O início é idílico. Dois homens estão arando seus campos e se encontram no alto do terreno que separa as suas propriedades, debaixo de uma árvore, para descansar e almoçar. Seus filhos, uma menino de 5 anos e um garoto de 7, levam a refeição.
A conversa se fixa no terreno que divide os dois campos. Sem dono, a comunidade espera que um dos dois compre. Eles recusam o negócio na conversa.
É o último momento de paz dos camponeses. Um deles resolve comprar o terreno, enquanto o outro avança suas fronteiras aos poucos. Tal como na obra de Shakespeare, as famílias se tornam inimigas. No caso do romance do suíço Gottfried Keller, a história que gerou “Romeu e Julieta na Aldeia” (Editora 34) teve como inspiração um caso real.
Anos depois, as duas crianças, já adultas, se encontram e se apaixonam.
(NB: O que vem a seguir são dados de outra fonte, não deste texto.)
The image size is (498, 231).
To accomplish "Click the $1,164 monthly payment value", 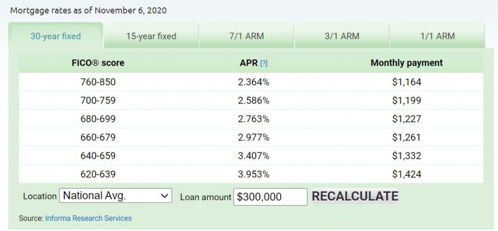I will click(x=407, y=82).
Em segredo, começam um namoro que parece impossível de se tornar vivo. As duas famílias, miseráveis depois de tempos de disputa e hostilidade, vivem distantes. O encontro é improvável, mas Keller transforma as adversidades em uma sequência de sonhos que emocionam.
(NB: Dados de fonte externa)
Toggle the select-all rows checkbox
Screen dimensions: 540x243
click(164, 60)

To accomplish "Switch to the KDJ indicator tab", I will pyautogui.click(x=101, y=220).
Keller desenvolve sua história com elegância e uma prosa simples, bem construída e armada. A relação dos dois amantes é pueril, mas tão encharcada de realidade que fica impossível não se envolver no destino de ambos.
O livro é sublime. Foi indicação de um vendedor da livraria Quixote, de Belo Horizonte. É desses lugares em que é possível olhar os livros, conversar, sentar para folhear sem pressa e sem tumulto.
A edição da 34 traz ilustrações de Karl Walser, que funcionam como um sensível complemento ao romance, e um texto do escritor Robert Walser.
Para completar, a tradução de Marcos Vinicius Mazzari conforta o leitor não só com o bom trabalho. Suas notas de rodapé transformam o romance num passeio pela história da Suíça, suas tradições e origens. Sem exagero, são precisas e nos lugares certos. Como se fossem um segundo livro, essas notas enriquecem e deixam o romance com um gosto superior.